Jeremy Kyle is 'utterly devastated' by guest's death, may get $4 million 'pay-off' after show is axed
Kyle, whose show 'The Jeremy Kyle Show' on ITV was axed after the death of guest Steve Dymond, has reportedly set up his own media firm
Jeremy Kyle, has said that he is "utterly devastated" after his show was permanently axed following the death of a guest Steve Dymond.
Meanwhile, it was also reported that Kyle, whose show 'The Jeremy Kyle Show' on ITV was axed after the death, could walk away with almost $4 million (£3 million).
Before the show was canceled, Kyle had reportedly managed to set up his own media firm in order to protect his future. He registered the firm as Hales Media Limited on Tuesday and also gave his fiancee Victoria Burton a share.
This comes after it was claimed that the presenter, who is known for his very aggressive style of interviewing, was "afraid of being made a scapegoat" by ITV.
Kyle spoke about how devastated he was that show would be canceled after being on air for 14 years.
As reported by The Sun, he said, "Myself and the production team I worked with for the last 14 years are all utterly devastated by the recent events. Our thoughts and sympathies are with Steve's family at this incredibly sad time."
ITV had decided to ax the show the death triggered a series of revelations about the show from people who appeared on the show in the past.
This included the case of a husband who accused Kyle's producers of making up an entire story about his wife cheating. He claimed the producers made the pair learn and memorize scripts and also take a "fake" lie detector test.
ITV shared that it did not "recognize" the claims but started an investigation into the show.
The show was canceled after the suspected suicide of guest Steven Dymond.
He was absolutely devastated after failing a lie detector test on the show and told his relatives that Kyle had "really laid into him."
Dymond was found dead by his landlady who slammed Kyle saying, "He has not even come forward and said he’s sorry."

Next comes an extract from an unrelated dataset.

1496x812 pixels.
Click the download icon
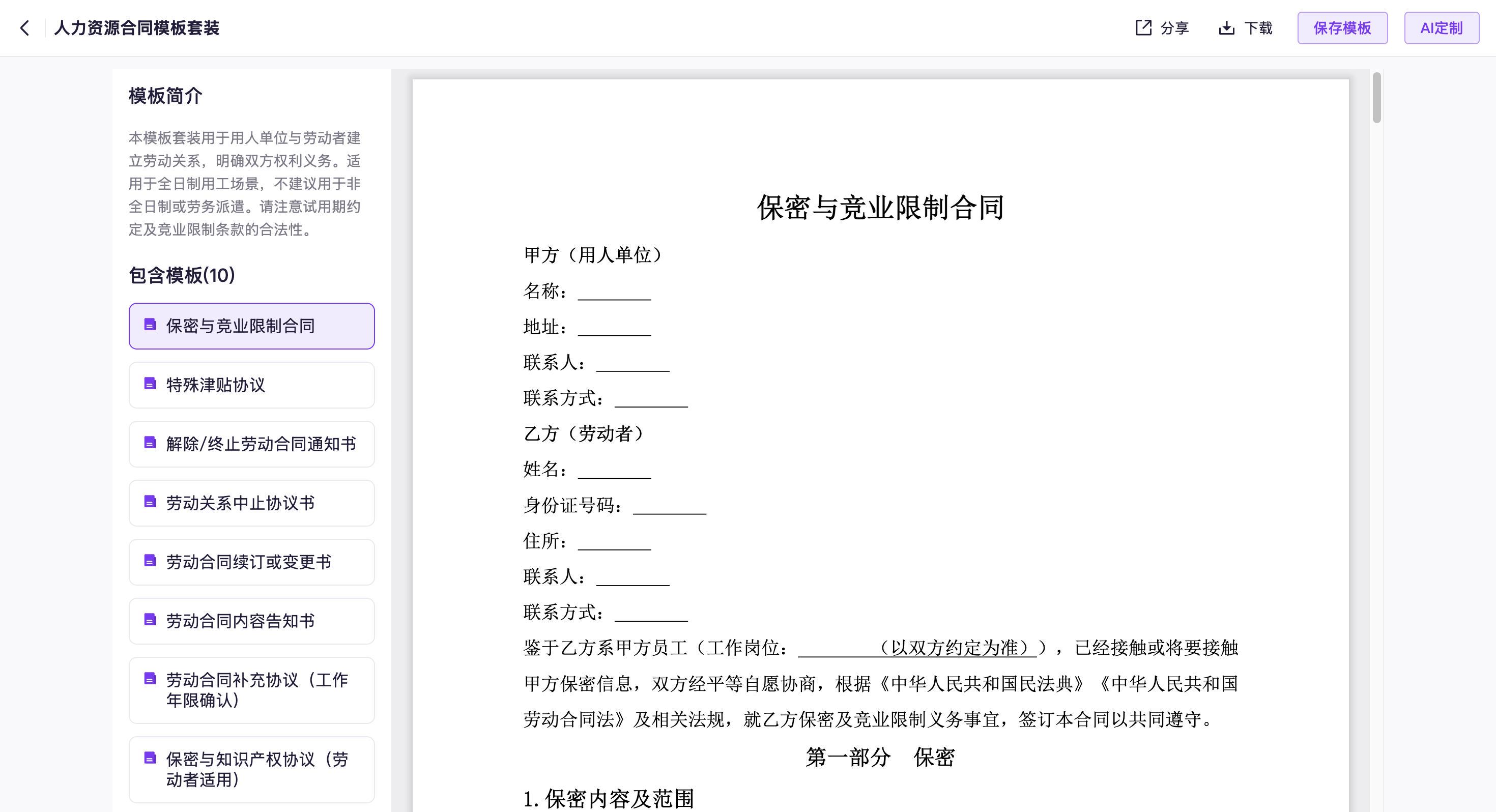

ITV network chief Carolyn McCall announced, "Given the gravity of recent events we have decided to end production of The Jeremy Kyle Show."

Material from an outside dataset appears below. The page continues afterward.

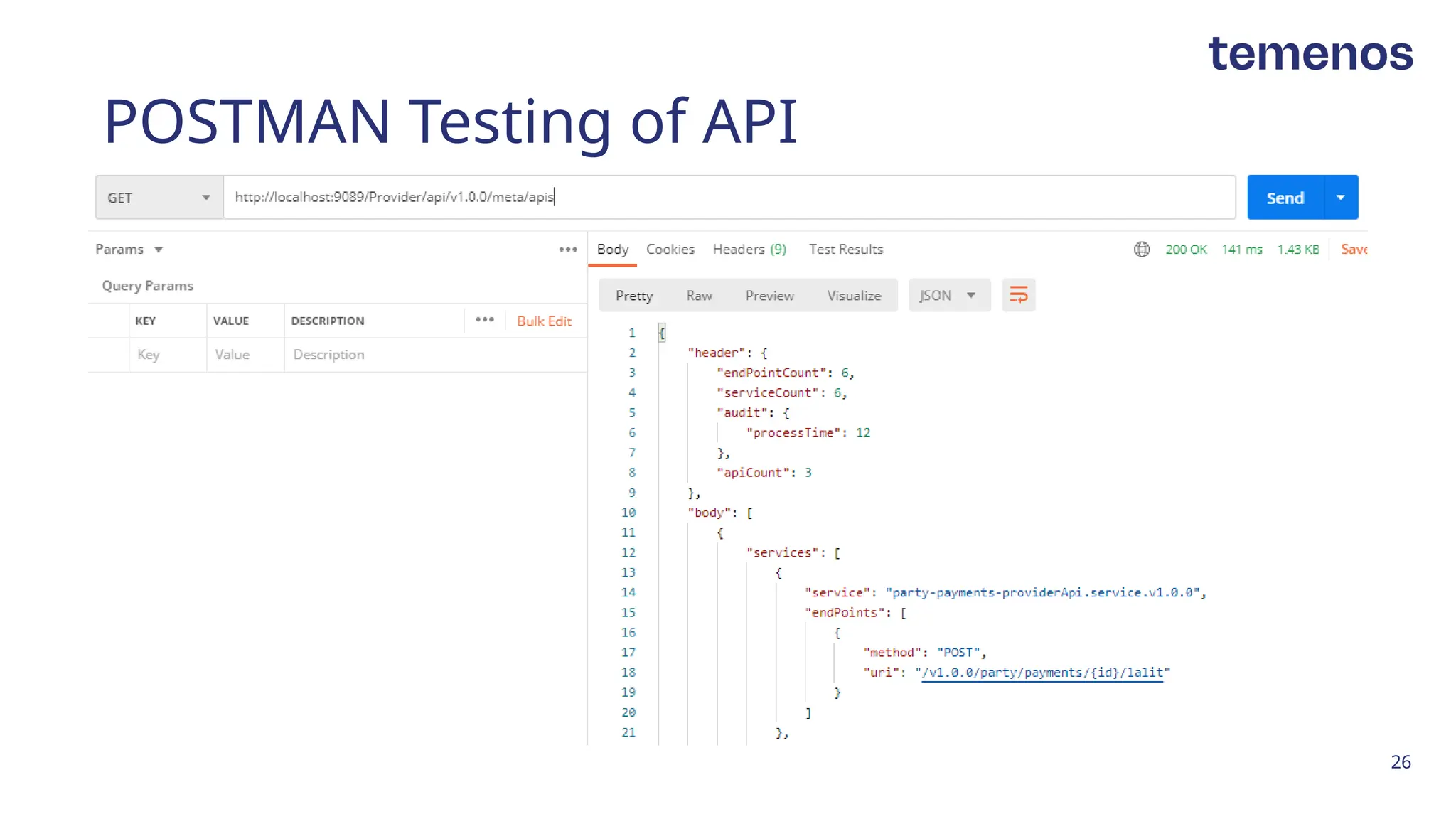
Task: Open the column options dots near Bulk Edit
Action: pyautogui.click(x=485, y=320)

There is no indication that Kyle was criticized by ITV for his attitude and conduct and McCall revealed that the channel would still continue to work with him.
Damian Collins, who chairs the Commons digital, culture, media and sport committee, shared, "Programmes like 'The Jeremy Kyle Show' risk putting people who might be vulnerable on to a public stage at a point in their lives when they are unable to foresee the consequences, either for themselves or their families." Legal experts believe that Dymond's family can sue the network over his death as the program had "legal duty of care to protect him from foreseeable harm."